Repeat the lines below exactly as written, please, from the line with "Premios y galardones (33, 2097)" to the line with "Justicia Restaurativa (32, 2052)", both lines included, and no others.

▶ _Data under study_:
★ ★ ★ ★

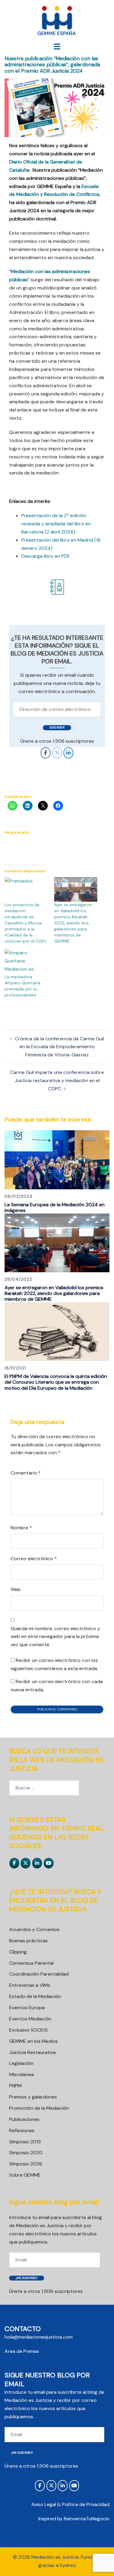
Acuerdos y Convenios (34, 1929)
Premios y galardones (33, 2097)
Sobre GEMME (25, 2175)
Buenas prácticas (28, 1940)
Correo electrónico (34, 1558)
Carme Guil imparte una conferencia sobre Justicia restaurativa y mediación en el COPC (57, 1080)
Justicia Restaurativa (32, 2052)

★ ★ ★ ★

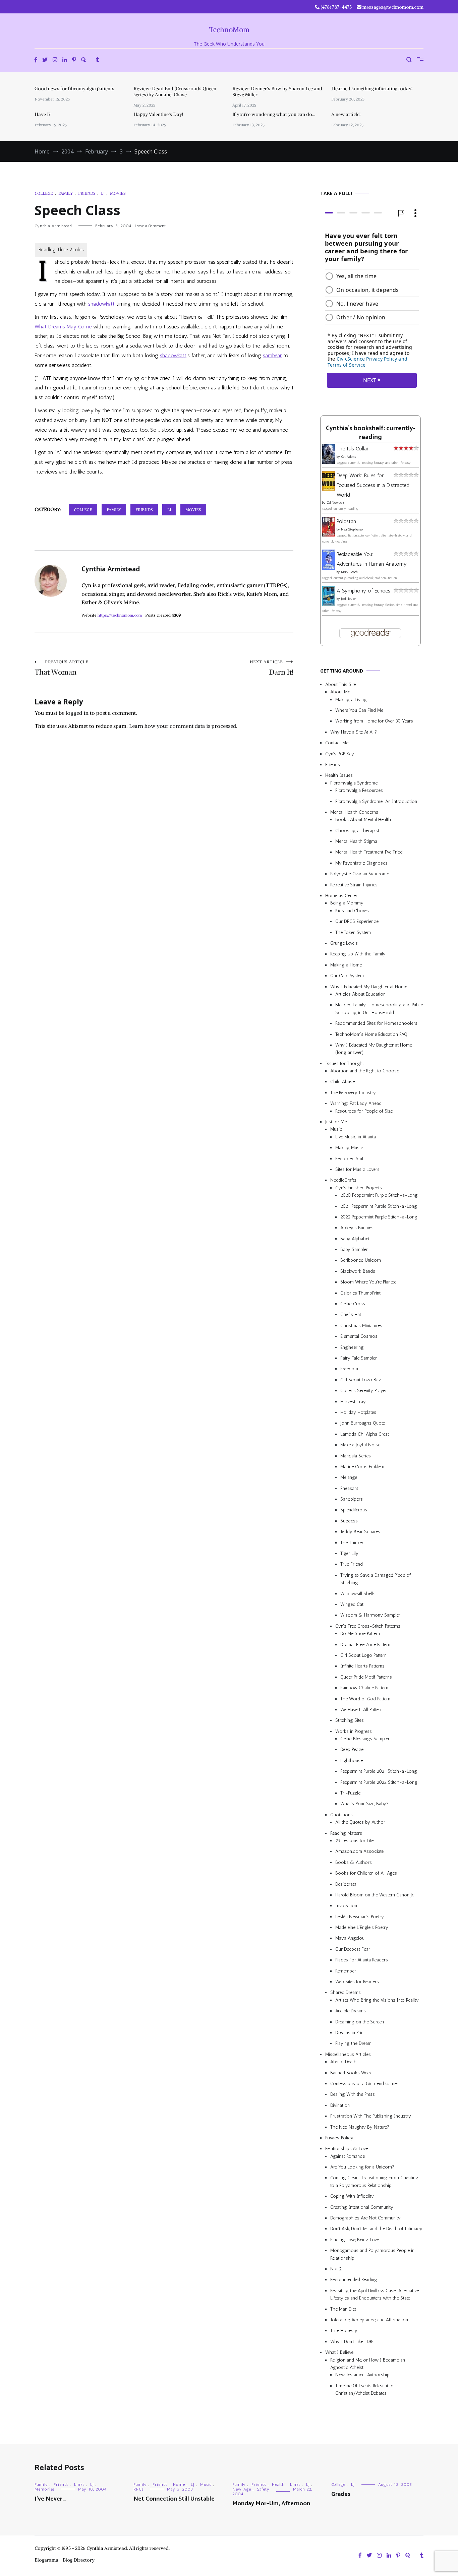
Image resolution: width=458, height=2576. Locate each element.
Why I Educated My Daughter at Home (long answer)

★ ★ ★ ★

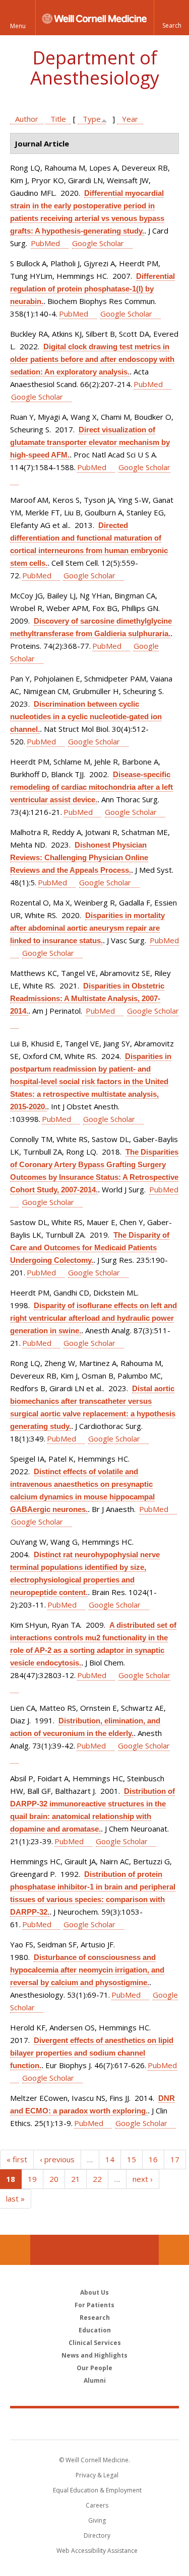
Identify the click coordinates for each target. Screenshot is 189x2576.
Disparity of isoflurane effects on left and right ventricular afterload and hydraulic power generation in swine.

★ ★ ★ ★

▶ _Answer to the exercise_:
Premios y galardones (33, 2097)
Sobre GEMME (25, 2175)
Buenas prácticas (28, 1940)
Correo electrónico (34, 1558)
Carme Guil imparte una conferencia sobre Justicia restaurativa y mediación en el COPC (57, 1080)
Justicia Restaurativa (32, 2052)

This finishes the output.